__ABOUT THIS EXERCISE__
Exact copies of the lines from the one with "Task: Click the $50,121.01 amount" through the last line of the entries, and no pictures, make up the answer.

__Collected data__
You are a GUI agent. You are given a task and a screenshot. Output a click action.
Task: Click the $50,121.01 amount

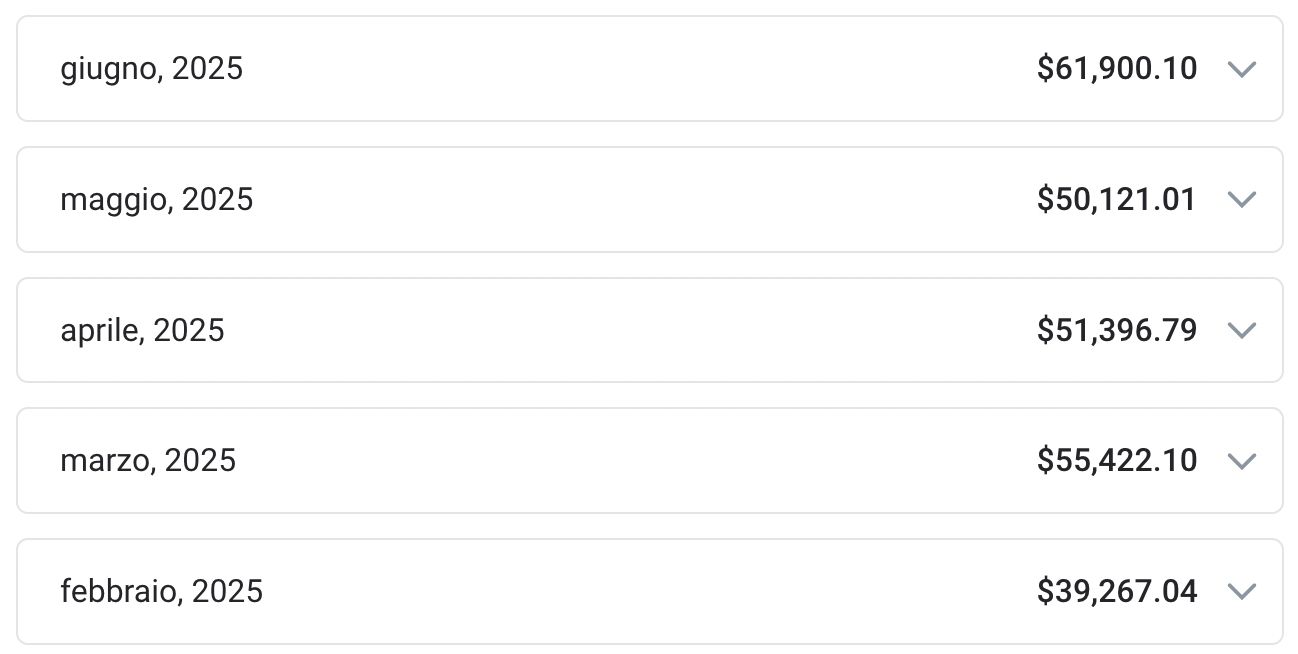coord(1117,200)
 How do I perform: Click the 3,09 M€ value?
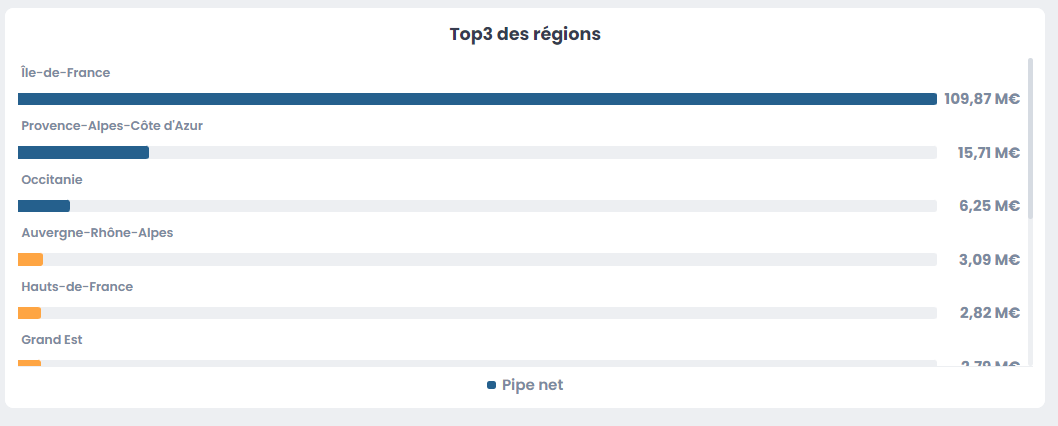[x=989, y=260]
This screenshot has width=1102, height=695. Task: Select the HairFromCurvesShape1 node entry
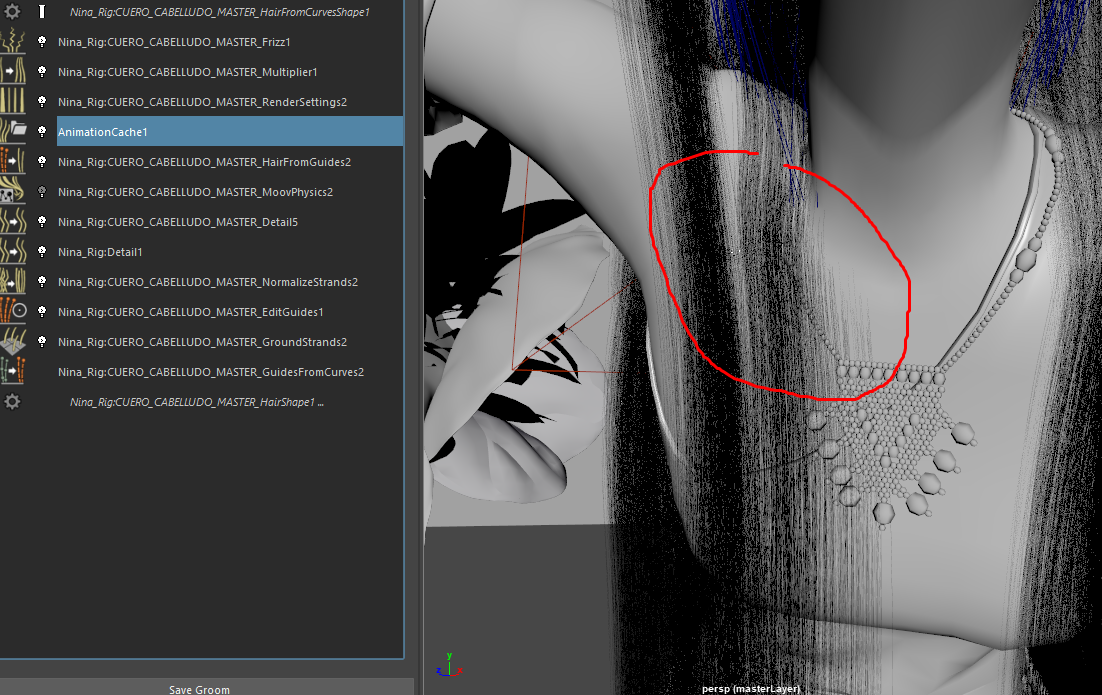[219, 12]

__ANSWER TO THIS PROBLEM__
Task: Click the $50,121.01 amount

coord(1117,200)
 How do I perform: Click the 3,09 M€ value?
[x=989, y=260]
This screenshot has width=1102, height=695. Task: Select the HairFromCurvesShape1 node entry
[219, 12]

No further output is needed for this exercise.